07.10.25

Ben Galyas, Associate Director on our Editorial desk, discusses the operational realities for B2B information providers. 

There has been a clear shift in industry mood. Over the past year, many businesses have moved from anxiety to curiosity, from ‘show and tell’ to an environment where businesses are actively building and integrating AI-powered tools. AI is a transformation comparable to the emergence of desktop publishing, the web, and mobile. Where are businesses finding practical value? Content delivery, monetisation, and user personalisation.

Strategic Applications: Practical AI Use Cases Already in Deployment

Internal Workflow Optimisation

AI is being embedded in internal systems to:

  • Respond to common customer service or HR queries via secure internal chatbots
  • Accelerate onboarding documentation and knowledge sharing
  • Assist editors and researchers with structured summarisation of large content sets

In most cases, this doesn’t replace staff, but brings higher leverage to existing teams. High-potential staff ramp faster, and senior staff spend more time on judgment calls rather than manual work.

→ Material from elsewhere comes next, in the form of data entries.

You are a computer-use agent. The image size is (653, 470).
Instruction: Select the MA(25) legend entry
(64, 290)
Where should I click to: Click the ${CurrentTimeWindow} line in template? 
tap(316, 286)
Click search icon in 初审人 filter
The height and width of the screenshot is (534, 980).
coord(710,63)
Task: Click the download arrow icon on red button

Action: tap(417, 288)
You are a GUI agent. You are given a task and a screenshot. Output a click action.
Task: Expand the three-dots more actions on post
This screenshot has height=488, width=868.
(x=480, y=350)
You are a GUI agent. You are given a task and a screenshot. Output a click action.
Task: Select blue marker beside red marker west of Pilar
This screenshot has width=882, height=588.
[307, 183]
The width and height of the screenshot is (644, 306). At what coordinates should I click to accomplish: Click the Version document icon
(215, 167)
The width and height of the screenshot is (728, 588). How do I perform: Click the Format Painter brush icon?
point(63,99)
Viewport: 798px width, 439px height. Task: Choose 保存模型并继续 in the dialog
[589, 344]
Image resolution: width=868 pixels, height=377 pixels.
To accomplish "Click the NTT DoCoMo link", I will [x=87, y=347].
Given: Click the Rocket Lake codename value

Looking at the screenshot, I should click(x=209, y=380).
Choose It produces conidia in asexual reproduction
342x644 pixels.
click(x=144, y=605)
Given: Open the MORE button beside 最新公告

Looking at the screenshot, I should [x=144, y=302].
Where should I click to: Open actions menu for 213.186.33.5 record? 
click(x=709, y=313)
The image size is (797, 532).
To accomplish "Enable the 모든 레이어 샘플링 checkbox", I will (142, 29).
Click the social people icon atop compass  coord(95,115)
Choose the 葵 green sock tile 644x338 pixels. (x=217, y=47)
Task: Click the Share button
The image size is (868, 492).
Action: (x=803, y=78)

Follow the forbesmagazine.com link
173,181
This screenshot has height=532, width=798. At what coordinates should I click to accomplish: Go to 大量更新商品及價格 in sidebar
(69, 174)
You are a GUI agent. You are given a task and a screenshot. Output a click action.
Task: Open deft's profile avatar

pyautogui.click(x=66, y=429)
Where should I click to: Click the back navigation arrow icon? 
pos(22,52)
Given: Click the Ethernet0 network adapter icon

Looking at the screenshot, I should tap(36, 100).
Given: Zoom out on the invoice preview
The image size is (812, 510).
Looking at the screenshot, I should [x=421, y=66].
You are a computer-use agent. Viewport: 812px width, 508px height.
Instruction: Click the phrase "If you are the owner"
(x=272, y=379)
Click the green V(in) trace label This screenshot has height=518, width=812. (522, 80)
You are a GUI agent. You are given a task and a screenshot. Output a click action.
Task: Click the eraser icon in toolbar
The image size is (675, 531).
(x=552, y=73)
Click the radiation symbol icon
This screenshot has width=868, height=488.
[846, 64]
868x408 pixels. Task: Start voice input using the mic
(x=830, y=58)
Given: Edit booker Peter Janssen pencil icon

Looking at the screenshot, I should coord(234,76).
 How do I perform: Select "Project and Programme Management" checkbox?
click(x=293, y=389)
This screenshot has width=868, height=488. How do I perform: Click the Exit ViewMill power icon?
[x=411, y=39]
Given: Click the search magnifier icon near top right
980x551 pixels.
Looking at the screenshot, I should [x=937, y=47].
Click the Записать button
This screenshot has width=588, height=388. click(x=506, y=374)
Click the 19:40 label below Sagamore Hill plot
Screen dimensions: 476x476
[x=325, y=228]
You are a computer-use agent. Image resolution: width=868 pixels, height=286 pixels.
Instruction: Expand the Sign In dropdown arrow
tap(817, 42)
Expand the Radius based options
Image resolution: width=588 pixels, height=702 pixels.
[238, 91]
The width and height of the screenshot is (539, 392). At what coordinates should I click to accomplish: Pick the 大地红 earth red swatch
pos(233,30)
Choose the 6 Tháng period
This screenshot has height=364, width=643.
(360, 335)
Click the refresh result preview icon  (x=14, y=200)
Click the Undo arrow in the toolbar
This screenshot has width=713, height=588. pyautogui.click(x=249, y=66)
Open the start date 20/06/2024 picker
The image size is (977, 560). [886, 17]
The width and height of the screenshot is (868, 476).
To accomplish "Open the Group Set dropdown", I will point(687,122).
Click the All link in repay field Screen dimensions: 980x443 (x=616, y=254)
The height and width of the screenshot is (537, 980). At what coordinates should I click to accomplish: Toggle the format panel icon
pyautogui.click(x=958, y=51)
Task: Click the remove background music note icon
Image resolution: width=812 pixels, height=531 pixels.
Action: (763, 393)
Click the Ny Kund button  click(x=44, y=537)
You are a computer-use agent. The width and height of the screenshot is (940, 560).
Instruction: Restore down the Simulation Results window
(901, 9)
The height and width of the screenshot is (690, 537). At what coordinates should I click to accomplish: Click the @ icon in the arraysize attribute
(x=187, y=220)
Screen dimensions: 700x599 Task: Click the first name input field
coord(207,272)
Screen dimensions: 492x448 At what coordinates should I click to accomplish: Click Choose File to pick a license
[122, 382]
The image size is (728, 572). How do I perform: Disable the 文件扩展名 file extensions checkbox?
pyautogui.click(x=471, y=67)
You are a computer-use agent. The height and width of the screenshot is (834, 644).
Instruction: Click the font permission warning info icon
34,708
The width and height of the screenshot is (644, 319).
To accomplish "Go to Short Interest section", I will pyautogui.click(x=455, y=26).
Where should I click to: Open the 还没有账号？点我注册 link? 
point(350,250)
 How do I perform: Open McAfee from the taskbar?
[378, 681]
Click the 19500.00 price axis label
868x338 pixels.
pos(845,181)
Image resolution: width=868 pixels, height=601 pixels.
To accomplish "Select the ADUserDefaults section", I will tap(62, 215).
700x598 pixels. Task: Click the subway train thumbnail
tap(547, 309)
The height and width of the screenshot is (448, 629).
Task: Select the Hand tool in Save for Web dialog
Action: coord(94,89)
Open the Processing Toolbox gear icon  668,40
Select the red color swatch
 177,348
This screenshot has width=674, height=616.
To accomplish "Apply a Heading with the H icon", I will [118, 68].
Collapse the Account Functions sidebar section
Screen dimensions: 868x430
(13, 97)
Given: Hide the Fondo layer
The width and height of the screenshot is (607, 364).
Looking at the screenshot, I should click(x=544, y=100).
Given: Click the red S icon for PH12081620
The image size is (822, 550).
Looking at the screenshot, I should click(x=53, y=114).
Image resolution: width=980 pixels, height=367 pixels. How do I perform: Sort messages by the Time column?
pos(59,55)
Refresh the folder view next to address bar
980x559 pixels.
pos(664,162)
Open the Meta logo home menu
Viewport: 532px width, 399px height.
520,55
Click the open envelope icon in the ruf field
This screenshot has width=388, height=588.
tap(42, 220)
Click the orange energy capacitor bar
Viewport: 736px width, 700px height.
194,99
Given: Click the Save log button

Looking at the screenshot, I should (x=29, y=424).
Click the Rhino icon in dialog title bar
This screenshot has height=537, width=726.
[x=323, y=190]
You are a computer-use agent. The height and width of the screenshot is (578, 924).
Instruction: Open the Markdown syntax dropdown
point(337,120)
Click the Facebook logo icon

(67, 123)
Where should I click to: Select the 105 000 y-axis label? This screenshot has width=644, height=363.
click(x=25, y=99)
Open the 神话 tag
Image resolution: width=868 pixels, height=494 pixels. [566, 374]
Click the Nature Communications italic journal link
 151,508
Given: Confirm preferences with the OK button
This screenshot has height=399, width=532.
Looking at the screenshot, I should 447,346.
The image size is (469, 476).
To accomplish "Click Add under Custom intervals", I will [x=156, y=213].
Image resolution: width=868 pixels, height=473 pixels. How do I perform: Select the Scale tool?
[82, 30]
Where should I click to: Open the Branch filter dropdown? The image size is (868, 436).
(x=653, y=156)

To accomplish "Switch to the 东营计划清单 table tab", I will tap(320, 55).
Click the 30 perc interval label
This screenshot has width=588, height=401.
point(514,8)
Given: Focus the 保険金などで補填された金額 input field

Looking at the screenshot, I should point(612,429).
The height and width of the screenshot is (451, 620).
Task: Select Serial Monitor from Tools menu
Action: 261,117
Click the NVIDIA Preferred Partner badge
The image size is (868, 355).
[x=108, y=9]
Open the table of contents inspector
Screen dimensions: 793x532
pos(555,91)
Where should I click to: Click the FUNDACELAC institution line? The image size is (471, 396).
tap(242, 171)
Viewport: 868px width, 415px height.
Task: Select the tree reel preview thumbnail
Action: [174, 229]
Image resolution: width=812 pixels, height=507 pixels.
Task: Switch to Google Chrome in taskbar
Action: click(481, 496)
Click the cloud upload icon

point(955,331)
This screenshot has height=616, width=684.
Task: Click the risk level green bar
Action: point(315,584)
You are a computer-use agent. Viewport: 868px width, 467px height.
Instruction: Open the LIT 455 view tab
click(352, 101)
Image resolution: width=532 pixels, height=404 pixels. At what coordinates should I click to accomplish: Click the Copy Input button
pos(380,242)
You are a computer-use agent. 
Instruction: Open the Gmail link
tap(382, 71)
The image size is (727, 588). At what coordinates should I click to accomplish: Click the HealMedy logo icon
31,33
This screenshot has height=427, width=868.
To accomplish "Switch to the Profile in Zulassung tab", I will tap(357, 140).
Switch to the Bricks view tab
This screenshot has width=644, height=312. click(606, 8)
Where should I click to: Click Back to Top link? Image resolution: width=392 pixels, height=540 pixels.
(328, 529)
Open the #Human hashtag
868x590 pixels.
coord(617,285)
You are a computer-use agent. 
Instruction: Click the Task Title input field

Product Enhancement and Differentiation

AI is being used to unify fragmented information repositories across the reader/user journey, bringing together archived reports, data, commentary and news into single-query interfaces. In
particular:

  • AI-enhanced natural language search allows users to query across disparate media and formats
  • Recommendation engines trained on sector-specific context surface insights that would otherwise require hours of manual searching
  • Content suggestions are increasingly being shaped by user behaviour, search queries and prompt data, leading to highly targeted editorial outputs and transforming editorial strategy

The result is improved UX and a clearer pathway to product stickiness, ultimately increasing leverage over pricing power.

Revenue Expansion

Beyond efficiency gains, AI is unlocking new commercial models:

  • AI-assisted user segmentation enables more personalised pricing and upgrade journeys
  • Predictive analytics are informing editorial calendars to prioritise high-traffic, high-monetisation topics
  • Publishers are beginning to monetise insight by layering AI analysis onto existing news or data

The most forward-thinking organisations are no longer thinking in terms of audiences or personas but of individual subscriber journeys informed by interaction data.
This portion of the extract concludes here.